(PROVIDED DATA begins)
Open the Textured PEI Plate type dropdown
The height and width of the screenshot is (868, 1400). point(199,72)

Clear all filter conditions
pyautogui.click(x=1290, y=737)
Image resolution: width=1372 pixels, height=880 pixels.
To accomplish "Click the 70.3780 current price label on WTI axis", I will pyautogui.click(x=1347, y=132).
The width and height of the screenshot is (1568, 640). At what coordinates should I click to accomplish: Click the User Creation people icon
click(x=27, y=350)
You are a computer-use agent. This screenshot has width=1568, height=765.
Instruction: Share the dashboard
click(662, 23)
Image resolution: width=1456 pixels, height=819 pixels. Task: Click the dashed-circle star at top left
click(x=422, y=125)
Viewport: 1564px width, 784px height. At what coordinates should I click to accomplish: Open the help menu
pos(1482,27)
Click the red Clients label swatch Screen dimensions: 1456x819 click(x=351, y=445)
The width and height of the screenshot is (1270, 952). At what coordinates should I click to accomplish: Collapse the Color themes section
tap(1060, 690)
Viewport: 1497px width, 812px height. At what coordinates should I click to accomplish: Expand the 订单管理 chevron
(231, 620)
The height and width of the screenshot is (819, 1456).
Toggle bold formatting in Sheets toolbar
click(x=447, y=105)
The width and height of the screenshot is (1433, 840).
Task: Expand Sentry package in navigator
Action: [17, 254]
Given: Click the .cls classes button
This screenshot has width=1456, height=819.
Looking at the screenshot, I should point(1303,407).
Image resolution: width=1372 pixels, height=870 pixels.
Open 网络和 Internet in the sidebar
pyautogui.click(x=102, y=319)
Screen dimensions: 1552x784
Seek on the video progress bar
(PROVIDED DATA ends)
- [REQUIREMENT]: Which lines above include the word "label"? Return each one.

- [TASK ANSWER]:
To accomplish "Click the 70.3780 current price label on WTI axis", I will pyautogui.click(x=1347, y=132).
Click the red Clients label swatch Screen dimensions: 1456x819 click(x=351, y=445)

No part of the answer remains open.